As Vancouver’s population ages, the demands placed on the health care system are becoming more complex and more urgent. The number of adults aged 75 and older is projected to rise significantly over the coming decade, bringing with it an increase in multi-morbidity, frailty, and the need for coordinated, longitudinal care. These shifts are not simply demographic; they are structural, requiring a rethinking of how care is organized, delivered, and experienced across settings.
Within the Vancouver Division of Family Practice, this reality is shaping a growing body of work focused on strengthening care for older adults across primary care, long-term care, and community-based supports. Led by Jaimie Ashton, Director of Special Projects with a focus on seniors across care settings, this work is grounded in a clear premise: that better outcomes for older adults depend not only on clinical excellence, but on how well the system connects.
Fragmentation remains one of the most persistent challenges in care of the elderly. Older adults and their families often navigate multiple providers, services, and settings; frequently without clear pathways or shared understanding. The result is not only inefficiency, but uncertainty, delayed decision-making, and care that may not align with patient goals.
Addressing this requires more than incremental change. It calls for deliberate efforts to strengthen communication, clarify roles, and align partners across the system. The Seniors Across Care Settings team is positioned at this intersection, working across policy, clinical practice, and community partnerships to reduce gaps and support more integrated, person-centred care.
A key area of focus has been the development of initiatives that bridge traditionally siloed domains of care. One such initiative is the introduction of community-anchored cognitive behavioural therapy (CBT) for older adults. By situating evidence-based mental health care within familiar community settings, this model reduces barriers to access and stigma, while strengthening connections between clinical services and the broader community based social supports that shape health outcomes. This initiative was piloted in PCN 1 and will be scaled to other PCN’s this year.
This approach reflects a broader shift toward care that is not only clinically appropriate, but contextually relevant, embedded within the environments where older adults live, socialize, and seek support. In doing so, it supports aging in place while helping to alleviate pressure on acute care services.
Complementing this work is the Frailty Roadmap for Families, a tool spearheaded by the Senior and Frail Elder Care Committee. The Roadmap provides a structured framework that helps patients and families anticipate and navigate the progression of frailty. By outlining what to expect, identifying key transition points, and prompting meaningful conversations with care teams, it shifts the experience of care from reactive to proactive.
The impact of this shift is significant. Families are better prepared. Conversations about goals of care happen earlier and decision-making becomes more aligned with patient values. Physicians have noted that additional supports linking the Roadmap to concrete services and resources would further strengthen its utility, and work is underway to develop a companion guide to address this need.
In long-term care, efforts are similarly focused on improving clarity, coordination, and clinical insight. The Integrated Frailty and Function Assessment (IFFA) tool brings together validated assessment scales into a single, streamlined approach that supports more accurate identification of residents with advanced disease and palliative care needs. By reducing administrative burden and enhancing documentation, the tool enables clearer communication across care teams and supports more meaningful goals-of-care discussions.

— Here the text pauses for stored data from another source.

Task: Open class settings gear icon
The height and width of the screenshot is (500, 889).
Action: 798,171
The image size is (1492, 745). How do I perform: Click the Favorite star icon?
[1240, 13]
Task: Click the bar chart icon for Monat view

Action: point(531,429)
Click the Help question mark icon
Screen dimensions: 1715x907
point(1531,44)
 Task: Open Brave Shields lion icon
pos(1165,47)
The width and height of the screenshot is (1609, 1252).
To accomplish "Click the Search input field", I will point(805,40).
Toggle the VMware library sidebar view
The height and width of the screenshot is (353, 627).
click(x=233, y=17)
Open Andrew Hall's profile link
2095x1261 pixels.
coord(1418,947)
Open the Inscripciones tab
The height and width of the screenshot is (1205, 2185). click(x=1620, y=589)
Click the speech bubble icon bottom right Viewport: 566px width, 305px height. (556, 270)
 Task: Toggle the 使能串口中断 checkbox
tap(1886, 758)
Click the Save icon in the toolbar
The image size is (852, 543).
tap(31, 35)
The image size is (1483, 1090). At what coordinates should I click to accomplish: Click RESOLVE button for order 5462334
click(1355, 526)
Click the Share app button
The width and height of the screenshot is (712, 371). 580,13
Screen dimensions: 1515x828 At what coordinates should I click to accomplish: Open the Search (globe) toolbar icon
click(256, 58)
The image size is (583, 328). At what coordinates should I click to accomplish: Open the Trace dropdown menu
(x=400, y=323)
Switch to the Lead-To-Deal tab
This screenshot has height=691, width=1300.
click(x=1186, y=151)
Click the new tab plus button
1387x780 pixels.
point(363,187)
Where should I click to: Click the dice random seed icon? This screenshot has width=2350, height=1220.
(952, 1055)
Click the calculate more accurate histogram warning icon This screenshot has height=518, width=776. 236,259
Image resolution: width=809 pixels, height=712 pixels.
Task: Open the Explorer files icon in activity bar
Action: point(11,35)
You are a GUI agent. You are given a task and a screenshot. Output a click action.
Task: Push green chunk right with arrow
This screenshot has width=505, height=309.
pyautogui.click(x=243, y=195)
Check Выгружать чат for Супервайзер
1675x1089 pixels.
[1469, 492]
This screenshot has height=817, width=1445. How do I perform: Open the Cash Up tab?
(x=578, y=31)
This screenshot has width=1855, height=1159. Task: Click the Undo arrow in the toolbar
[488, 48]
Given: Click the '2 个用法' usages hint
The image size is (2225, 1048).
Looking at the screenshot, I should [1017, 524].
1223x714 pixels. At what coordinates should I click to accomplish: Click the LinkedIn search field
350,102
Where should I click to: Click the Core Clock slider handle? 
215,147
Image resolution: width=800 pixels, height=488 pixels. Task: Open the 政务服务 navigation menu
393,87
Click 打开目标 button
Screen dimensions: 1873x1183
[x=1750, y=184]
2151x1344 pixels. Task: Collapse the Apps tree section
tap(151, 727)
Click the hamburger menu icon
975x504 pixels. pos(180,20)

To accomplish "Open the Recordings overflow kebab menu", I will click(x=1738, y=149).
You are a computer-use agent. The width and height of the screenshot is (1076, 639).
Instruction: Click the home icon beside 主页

Plans to integrate the IFFA into electronic medical records across Vancouver’s long-term care homes represent an important step toward embedding this work within routine practice ensuring that improvements are not only conceptual, but operational.
Underlying these initiatives is a governance approach that prioritizes alignment across partners. Seniors care, by its nature, is interdisciplinary, requiring coordinated input from physicians, nursing teams, community organizations, and health system leaders. The Division’s role is not to duplicate this work, but to convene it, to identify where fragmentation exists, clarify shared priorities, and support system-level changes that improve continuity of care.
This collective approach is essential in a context where older adults account for a disproportionate share of health care utilization. Small improvements in how care is delivered in the community can have significant downstream impacts, reducing reliance on high-cost acute services while improving patient experience.
For family physicians, this work represents both a challenge and an opportunity. Caring for older adults, particularly those who are frail or medically complex, requires a holistic approach that extends beyond episodic care. It also offers the opportunity to engage in a model of practice that is deeply relational, team-based, and aligned with principles of continuity and patient-centred care.
Across Vancouver, long-term care homes continue to seek physicians interested in contributing to this work. Those who choose to engage become part of a connected community of practice, with access to mentorship, quality improvement initiatives, continuing medical education, and a shared after-hours care system designed to support sustainability.
As the system continues to evolve, the direction is clear: improving seniors care will depend on the strength of the connections between people, services, and settings. By focusing on integration, communication, and proactive planning, there is an opportunity to not only respond to the needs of an aging population but to reshape how care is experienced in later life.